NASA/ESA Hubble Telescope

NASA/ESA Hubble WFC3

With excitement continuing to build over the next year’s planned launch of the James Webb Space Telescope, it’s easy to forget that its predecessor—the Hubble Space Telescope (HST), originally put into Earth orbit more than 27 years ago—still has some great science left to do.

NASA/ESA/CSA Webb Telescope annotated

The latest evidence: researchers have used the superior angular resolution of the HST’s Wide Field Camera 3 to directly determine, through the gravitational bending of light, the mass of a white-dwarf star 17 light years away (http://science.sciencemag.org/content/early/2017/06/06/science.aal2879).

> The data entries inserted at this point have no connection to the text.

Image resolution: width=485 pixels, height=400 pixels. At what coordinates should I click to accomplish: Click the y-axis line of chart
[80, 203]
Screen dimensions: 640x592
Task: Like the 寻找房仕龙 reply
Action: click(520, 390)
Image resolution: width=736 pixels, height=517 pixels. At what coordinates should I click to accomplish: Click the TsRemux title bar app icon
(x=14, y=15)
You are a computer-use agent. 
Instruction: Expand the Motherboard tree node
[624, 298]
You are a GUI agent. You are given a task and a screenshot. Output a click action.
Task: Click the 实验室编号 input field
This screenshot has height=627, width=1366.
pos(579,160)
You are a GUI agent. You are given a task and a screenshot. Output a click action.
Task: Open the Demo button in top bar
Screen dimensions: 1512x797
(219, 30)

Radio galaxies gravitationally lensed by a very large foreground galaxy cluster Hubble

Stellar lenses and “Einstein rings”

What is now called “gravitational microlensing” was one of the most famous predictions of Einstein’s general theory of relativity. Under that theory of gravity, massive bodies such as stars actually deform the space around them; as a result, the theory predicts that the spatial warping could deflect light from distant stars around such a body. That prediction, made in 1915, was borne out four years later in a celebrated experiment by the British astronomer Arthur Eddington, who measured the deflection of a background star’s light by the sun’s gravity during a total solar eclipse.

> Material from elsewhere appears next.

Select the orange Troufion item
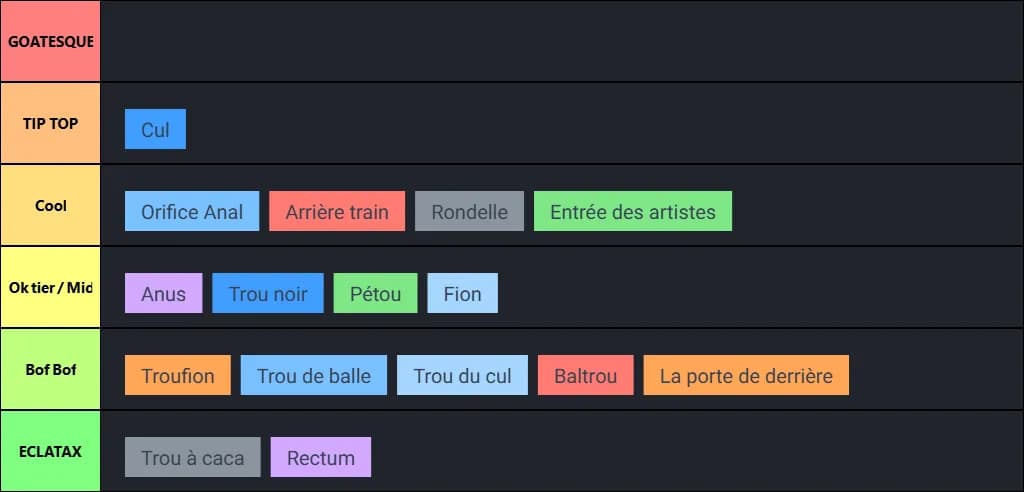This screenshot has width=1024, height=492. (177, 376)
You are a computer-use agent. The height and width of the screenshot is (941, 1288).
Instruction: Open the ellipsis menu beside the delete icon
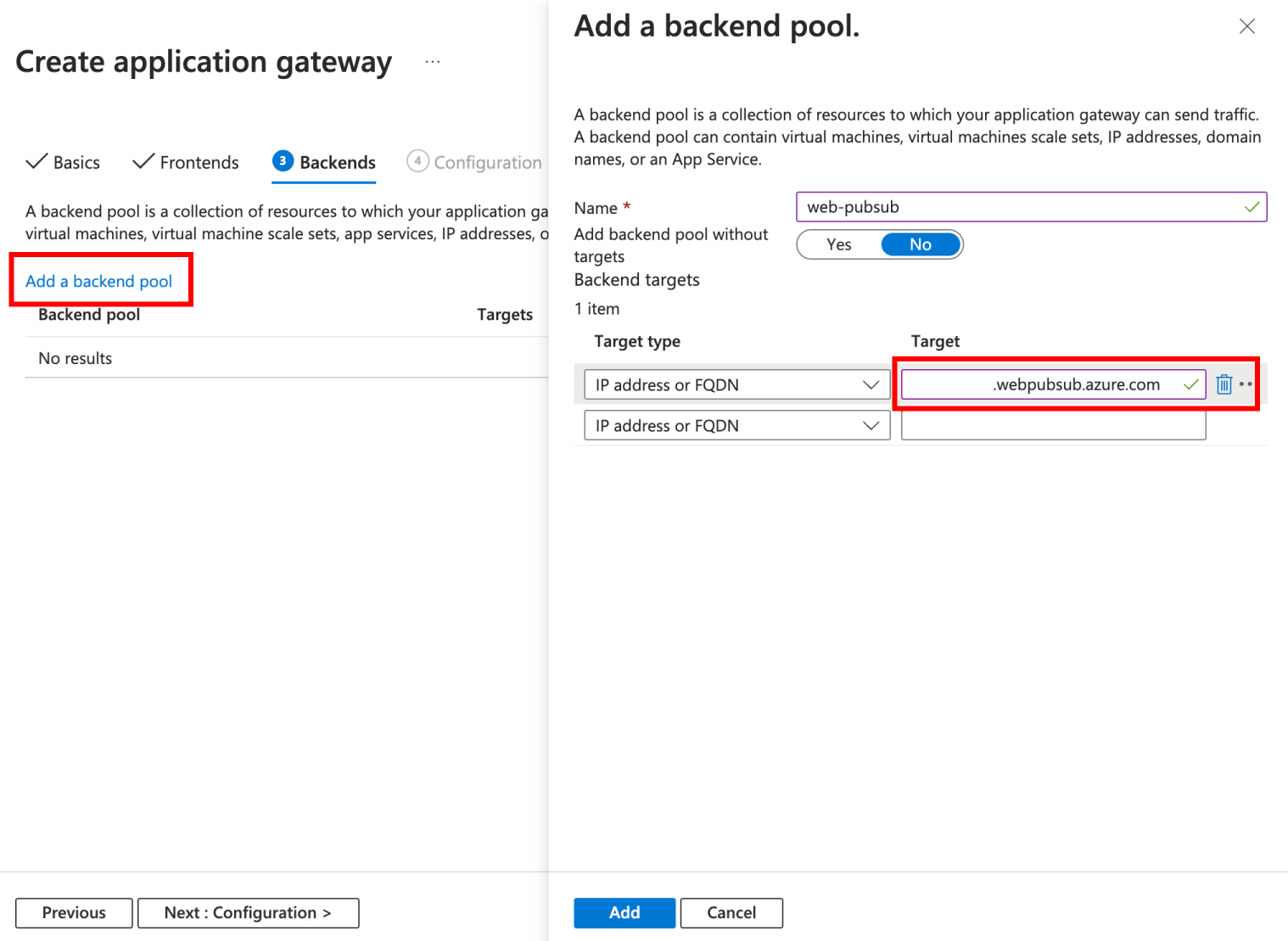click(1247, 384)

In a 1936 gloss [Science]on his original theory in the journal Science, Einstein noted “the results of a little calculation which I had made” on the lens-like effects of stars. If two stars were lined up precisely, he suggested, the observer would in principle perceive, because of the bending of the light from the far star by the nearer one, a “luminius [sic] circle” of a predictable angular radius around the closer star—a phenomenon that came to be called an “Einstein ring.”

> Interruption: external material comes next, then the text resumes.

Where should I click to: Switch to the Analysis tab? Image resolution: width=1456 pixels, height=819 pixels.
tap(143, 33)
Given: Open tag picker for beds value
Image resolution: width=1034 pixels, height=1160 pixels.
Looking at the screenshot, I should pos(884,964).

Einstein himself blithely noted that “of course, there is no hope of observing this phenomenon directly,” given that the chances of such alignment are remote in themselves, and because the angular deflection of light by a star outside of our solar system “will defy the resolving power of our instruments.” The most one could hope to observe, he wrote, would be an increase in the apparent brightness of the closer of the two stars.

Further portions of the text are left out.